釣竿なんて何に使うのかと思ったら…もう変な人決定です。主人の上演作品の不評を告げる記事を切り抜いて渡すところにメイドの心使いを感じます。

最初にシルヴィア一家と対面するところ。
ベンチの下で「牢獄に閉じ込められているの」という兄弟に「本当は大人なんだけど子供に付き合っています」ではなくて、子供の世界にすっと入り込めている感じがしてとても良かった。

バリの空想の世界。
熊がきぐるみで、ダンスホールがきらびやかなサーカスなところに大喜び。(バートンワールドとあんまり変わらないなあジョニーさん)波がうそんこなところ、ネバーランドの孔雀が人間なところ。
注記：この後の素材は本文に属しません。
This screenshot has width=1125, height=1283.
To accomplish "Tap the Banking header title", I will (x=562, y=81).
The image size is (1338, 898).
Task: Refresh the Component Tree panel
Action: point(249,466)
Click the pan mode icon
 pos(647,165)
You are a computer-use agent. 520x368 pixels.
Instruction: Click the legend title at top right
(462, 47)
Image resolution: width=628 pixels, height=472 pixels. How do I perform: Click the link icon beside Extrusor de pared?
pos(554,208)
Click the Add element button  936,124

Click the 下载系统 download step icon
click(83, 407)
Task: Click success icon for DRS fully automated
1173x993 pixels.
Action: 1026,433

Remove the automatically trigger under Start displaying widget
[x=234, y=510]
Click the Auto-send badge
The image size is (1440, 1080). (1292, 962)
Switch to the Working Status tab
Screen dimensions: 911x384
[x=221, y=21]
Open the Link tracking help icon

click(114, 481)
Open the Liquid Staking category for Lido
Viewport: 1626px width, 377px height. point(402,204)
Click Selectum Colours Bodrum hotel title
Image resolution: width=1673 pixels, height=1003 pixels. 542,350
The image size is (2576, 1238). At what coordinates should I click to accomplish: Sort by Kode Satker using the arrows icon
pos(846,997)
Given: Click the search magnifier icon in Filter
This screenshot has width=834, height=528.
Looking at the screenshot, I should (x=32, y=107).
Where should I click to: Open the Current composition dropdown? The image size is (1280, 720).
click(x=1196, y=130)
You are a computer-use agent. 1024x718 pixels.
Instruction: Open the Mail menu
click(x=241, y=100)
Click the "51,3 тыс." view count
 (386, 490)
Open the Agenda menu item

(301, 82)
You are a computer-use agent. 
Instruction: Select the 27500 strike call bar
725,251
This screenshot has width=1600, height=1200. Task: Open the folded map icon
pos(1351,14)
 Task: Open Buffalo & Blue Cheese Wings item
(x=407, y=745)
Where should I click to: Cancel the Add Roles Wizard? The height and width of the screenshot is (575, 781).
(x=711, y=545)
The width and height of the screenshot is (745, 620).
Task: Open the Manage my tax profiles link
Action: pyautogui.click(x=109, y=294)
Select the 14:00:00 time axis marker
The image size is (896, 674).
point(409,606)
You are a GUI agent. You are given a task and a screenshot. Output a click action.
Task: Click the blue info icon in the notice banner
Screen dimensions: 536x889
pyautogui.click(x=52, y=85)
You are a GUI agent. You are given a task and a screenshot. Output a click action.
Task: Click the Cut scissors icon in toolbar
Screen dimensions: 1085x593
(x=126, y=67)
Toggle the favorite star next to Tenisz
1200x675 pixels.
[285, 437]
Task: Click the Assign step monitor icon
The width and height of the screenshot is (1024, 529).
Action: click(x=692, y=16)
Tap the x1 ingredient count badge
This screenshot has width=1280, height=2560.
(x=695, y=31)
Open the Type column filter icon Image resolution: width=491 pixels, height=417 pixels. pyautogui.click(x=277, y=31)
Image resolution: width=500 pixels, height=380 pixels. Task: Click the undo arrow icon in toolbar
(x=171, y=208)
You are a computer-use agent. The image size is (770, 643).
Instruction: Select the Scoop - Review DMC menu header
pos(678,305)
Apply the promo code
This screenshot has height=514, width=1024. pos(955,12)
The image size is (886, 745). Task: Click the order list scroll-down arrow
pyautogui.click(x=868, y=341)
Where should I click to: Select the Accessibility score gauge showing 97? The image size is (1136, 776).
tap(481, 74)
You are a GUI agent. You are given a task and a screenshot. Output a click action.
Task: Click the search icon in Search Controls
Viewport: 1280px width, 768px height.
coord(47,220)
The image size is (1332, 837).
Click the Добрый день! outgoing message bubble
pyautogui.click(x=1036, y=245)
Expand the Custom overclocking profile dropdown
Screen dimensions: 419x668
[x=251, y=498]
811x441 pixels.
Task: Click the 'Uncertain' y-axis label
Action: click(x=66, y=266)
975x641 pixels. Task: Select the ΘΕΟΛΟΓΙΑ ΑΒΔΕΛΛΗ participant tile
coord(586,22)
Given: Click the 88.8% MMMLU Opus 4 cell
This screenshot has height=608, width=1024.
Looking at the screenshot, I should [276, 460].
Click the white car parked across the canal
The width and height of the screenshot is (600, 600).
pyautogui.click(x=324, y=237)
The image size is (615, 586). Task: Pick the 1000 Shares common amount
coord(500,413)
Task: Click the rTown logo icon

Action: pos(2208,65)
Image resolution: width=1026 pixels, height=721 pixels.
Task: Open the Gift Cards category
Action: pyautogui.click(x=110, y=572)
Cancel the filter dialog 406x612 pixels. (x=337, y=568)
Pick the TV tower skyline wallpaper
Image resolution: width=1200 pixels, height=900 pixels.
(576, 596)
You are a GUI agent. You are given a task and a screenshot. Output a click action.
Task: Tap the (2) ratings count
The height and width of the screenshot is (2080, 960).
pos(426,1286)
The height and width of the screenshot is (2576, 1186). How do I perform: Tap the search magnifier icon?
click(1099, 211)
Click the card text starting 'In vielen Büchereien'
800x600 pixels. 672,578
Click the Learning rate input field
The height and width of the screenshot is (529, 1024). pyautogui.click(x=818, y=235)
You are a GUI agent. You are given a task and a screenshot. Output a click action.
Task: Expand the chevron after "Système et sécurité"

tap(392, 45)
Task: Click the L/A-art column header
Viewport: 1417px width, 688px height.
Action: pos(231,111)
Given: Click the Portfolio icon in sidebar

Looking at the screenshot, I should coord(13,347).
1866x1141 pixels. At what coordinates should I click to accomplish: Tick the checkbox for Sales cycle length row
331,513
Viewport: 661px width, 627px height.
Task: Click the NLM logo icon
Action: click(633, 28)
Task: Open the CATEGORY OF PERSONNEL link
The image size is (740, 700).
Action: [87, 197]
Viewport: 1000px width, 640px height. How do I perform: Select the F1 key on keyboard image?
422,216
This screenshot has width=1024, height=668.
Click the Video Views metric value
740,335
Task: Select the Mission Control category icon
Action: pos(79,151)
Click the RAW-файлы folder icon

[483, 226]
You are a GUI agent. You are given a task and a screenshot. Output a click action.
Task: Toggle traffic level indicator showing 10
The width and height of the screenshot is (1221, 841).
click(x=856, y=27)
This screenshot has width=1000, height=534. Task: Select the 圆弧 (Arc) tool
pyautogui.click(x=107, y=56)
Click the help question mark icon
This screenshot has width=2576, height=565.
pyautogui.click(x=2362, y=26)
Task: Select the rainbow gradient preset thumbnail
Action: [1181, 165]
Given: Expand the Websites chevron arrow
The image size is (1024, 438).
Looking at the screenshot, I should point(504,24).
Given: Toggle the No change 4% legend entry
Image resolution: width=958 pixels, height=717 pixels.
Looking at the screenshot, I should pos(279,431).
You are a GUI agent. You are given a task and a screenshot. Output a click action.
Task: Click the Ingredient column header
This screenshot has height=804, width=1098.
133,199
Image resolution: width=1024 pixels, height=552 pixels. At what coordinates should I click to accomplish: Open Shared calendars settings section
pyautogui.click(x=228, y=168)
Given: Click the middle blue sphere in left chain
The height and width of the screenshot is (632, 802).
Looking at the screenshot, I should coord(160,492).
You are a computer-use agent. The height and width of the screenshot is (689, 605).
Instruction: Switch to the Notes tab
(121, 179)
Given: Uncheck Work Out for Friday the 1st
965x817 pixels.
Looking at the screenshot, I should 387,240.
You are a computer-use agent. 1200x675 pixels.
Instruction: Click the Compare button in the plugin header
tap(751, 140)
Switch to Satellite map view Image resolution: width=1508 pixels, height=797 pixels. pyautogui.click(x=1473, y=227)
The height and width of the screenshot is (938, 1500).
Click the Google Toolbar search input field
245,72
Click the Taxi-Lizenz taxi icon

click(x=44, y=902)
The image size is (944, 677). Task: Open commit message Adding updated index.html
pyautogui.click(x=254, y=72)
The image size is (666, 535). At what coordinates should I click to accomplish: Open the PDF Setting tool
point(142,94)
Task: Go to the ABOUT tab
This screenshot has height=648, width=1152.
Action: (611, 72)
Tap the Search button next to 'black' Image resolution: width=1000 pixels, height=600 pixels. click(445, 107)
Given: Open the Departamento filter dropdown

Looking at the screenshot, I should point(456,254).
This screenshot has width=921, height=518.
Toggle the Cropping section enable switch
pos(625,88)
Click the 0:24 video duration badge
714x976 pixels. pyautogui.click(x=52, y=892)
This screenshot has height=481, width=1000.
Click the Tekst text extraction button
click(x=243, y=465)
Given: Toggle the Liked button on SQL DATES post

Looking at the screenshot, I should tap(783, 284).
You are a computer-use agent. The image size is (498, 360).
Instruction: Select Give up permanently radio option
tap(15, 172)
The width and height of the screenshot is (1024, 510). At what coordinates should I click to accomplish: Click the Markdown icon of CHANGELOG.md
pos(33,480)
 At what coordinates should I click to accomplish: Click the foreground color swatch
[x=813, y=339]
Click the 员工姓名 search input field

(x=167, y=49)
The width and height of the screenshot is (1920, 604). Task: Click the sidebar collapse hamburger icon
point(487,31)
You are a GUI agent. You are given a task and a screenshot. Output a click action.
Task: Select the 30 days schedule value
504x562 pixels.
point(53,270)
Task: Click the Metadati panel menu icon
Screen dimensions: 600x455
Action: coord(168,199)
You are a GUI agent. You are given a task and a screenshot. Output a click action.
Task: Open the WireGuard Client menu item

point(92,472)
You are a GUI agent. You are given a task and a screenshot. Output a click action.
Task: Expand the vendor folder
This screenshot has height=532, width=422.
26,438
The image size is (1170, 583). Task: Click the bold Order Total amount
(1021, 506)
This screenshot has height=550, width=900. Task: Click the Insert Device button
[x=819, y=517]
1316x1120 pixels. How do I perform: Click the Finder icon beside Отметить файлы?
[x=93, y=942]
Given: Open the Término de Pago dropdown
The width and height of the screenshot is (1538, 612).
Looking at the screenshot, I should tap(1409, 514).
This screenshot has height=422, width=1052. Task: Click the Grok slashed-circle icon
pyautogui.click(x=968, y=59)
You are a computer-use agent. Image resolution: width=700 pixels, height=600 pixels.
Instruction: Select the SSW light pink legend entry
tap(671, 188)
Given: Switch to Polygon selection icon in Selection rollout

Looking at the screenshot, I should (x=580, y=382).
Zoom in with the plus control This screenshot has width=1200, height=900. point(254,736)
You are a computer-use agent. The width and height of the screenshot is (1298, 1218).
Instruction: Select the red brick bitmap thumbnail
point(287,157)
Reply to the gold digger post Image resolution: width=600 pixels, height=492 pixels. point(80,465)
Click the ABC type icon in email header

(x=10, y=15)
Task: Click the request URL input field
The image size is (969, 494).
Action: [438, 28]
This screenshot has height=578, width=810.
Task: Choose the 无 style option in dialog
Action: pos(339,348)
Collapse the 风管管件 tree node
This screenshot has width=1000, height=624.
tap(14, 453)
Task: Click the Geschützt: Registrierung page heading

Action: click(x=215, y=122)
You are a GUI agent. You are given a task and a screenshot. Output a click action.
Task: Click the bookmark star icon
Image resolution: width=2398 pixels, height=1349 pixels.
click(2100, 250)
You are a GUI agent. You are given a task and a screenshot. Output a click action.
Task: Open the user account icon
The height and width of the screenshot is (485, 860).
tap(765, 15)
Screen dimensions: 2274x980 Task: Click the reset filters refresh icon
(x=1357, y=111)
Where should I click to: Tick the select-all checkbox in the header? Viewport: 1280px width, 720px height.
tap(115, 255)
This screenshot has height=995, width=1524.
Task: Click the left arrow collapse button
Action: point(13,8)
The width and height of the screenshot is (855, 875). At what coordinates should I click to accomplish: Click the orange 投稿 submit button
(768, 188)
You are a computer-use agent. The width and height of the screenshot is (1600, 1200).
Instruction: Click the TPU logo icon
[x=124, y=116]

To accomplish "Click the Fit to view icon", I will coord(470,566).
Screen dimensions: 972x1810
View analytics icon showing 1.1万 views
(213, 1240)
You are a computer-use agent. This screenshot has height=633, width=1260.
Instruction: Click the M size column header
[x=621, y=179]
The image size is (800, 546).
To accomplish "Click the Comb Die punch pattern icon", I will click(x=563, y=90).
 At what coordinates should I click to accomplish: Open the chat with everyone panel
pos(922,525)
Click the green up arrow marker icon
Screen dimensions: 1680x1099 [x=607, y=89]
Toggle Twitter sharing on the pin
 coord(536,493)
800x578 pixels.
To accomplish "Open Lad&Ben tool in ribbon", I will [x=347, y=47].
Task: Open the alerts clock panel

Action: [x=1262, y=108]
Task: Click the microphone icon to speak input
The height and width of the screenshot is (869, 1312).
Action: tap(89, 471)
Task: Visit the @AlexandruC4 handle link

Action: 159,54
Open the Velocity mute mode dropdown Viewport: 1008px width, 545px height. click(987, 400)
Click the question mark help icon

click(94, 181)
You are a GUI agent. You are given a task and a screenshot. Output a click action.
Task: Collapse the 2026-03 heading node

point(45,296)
空想の世界がリアルに忠実なのではなく、うそっぽくお芝居がかっている演出なのが嬉しかった。

シルヴィアの自宅で。
「ピーターパン」を上映するシーンで、真っ先にシルヴィアの母親が手を叩くことに胸が熱くなりました。現実しか見ないような人でも空想の世界に生きることが出来るのですね。

ラスト。
シルヴィアの葬儀の際、母親は彼女がバリを後見人に指定したを告げ、バリはそれを受け入れます。
母親は現実での責務を全うしますし、バリはピーターと語るくだりで空想での責務を全うする。

現実と空想のどうしても相容れない軋みを描きつつも、それぞれの長所を尊重し、それぞれの責務を果たす。「事実から着想した物語」として本当に素晴らしいと思います。